Monday, February 8, 2021

Adri and Joe Talk About Books: 2020 Locus Recommended Reading List

Joe: The gallows humor of talking about 2020 as a year that happened has been done and beaten well into the ground, but as we talked about a bit with our own Recommended Reading list - there was a lot of really great stuff that was published last year.

I like to say (ad nauseum) that Hugo Season is eternal, but for me the Locus Magazine Recommended Reading List really kicks off awards season.

Adri: It’s nice to have things that are eternal, even in these strange times. Time may not have any meaning any more, but at least we’re looking at a Locus list, same as every February.

Joe: If you look at raw numbers, I’ve read as many books in 2020 as I have in almost any other year of my life - but one thing the pandemic impacted (besides everything) is the availability of books through my local library. My library was shut down for several months, and even upon reopening I noticed that the acquisition of new books had slowed down. New books were still “on order” months after publication, which is unusual for my library. But, 2020, ya know?

My ability to focus on reading didn’t slow down, but I read far fewer new releases than I’m used to. I feel slightly out of touch. How about you?

Adri: I didn’t have any problems with sourcing (or, uh, buying) new books in the pandemic, as my heaving shelf of unread 2020 releases will attest. What I did have trouble with, like many people, was reading motivation. Pandemic plus various changes in circumstances meant that my reading speed of the last few years really slowed down, and I ended up allocating a lot of leisure time to gaming instead. While I still read a lot, I also ended up on two awards juries looking at 2019 work, both of which were huge undertakings (when somebody asks you if you want to judge a best small press award, get ready to throw two months’ worth of alternative TBR out of the window). So I’m also looking at this list feeling a little bit lost - I count 17 books that I’ve read across the novel categories, which feels much lower than previous years.

Joe: I do want to jury an award some day, but I don’t see World Fantasy calling my name anytime soon.

Adri: It was the (as yet still unannounced) British Fantasy Awards! And I answered a call for volunteers rather than being top of anyone’s list of potential judges...
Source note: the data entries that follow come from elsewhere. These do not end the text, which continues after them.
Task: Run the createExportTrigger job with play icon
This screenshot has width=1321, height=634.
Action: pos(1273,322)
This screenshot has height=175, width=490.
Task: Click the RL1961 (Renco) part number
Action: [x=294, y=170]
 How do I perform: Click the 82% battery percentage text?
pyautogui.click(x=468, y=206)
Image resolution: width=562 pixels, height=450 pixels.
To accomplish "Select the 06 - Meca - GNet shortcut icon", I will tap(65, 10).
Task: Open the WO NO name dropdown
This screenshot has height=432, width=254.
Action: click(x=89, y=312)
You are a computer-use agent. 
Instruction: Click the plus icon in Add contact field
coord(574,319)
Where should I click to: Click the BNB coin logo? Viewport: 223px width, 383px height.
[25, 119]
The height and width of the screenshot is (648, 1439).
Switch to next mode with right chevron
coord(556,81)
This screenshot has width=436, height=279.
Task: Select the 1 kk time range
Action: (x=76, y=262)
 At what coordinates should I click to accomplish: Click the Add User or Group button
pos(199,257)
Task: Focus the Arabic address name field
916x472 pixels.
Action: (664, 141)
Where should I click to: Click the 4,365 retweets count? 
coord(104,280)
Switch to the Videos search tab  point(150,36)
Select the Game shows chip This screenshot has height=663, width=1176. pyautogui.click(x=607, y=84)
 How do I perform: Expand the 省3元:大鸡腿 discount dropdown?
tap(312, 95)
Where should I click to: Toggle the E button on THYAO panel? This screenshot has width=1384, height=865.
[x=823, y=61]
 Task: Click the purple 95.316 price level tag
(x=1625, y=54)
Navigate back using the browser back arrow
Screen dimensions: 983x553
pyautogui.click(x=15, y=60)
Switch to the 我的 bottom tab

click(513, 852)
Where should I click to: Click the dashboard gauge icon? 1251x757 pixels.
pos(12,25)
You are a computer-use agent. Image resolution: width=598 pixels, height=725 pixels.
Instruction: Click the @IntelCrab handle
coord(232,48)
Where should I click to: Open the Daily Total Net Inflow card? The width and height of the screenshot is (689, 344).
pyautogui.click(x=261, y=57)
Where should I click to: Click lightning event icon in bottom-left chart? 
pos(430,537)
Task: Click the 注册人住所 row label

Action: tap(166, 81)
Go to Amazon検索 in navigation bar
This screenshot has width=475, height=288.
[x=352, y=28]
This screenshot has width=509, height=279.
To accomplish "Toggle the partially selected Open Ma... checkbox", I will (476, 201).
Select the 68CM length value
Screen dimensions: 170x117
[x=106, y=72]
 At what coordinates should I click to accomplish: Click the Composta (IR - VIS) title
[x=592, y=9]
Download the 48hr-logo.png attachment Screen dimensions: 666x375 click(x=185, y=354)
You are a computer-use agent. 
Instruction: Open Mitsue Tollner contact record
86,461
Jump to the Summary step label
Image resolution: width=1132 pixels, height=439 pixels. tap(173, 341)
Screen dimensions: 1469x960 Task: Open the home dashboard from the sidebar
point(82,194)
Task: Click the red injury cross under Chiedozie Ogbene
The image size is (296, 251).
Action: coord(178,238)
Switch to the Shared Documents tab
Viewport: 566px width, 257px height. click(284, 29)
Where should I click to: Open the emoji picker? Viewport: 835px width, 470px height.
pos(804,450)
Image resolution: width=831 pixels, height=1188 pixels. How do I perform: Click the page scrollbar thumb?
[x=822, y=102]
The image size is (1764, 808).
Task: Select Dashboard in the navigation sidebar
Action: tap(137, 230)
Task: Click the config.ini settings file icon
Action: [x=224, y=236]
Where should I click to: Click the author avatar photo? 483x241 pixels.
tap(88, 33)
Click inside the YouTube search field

Joe: I don’t put myself out there very often, which is just a personal thing / issue / something.

Weirdly, I bought a half dozen new books. I just didn’t read them once the library opened again. I did make significant progress on the list of past Hugo Award winners, though. Some good books (Way Station, A Case of Conscience), some pretty awful (ask me offline).

So - we’ve both established that we didn’t read nearly as much of what we wanted, though knowing what our standards are we still probably read quite a bit of new stuff. What were some standouts on the Locus lists? What jumps out at you?

Adri: In the end, I had four standout novels from 2020, all of which are on this list: Harrow the Ninth,

which I loved even more than its predecessor for its unapologetic commitment to utterly baffling ridiculousness; The Midnight Bargain by C.L. Polk which was everything I wanted from a politically smart historical fantasy; Mexican Gothic by Silvia Moreno-Garcia (the only thing I’ve read from the horror novel list) which is so so creepy and so very good; and The City We Became by N.K. Jemisin, which made me care ever so slightly about New York. I usually have at least one total dark horse of a favourite - and I still have time to pick one up - but I’m glad that Locus and I are on the same page for now (and also you should read all those books).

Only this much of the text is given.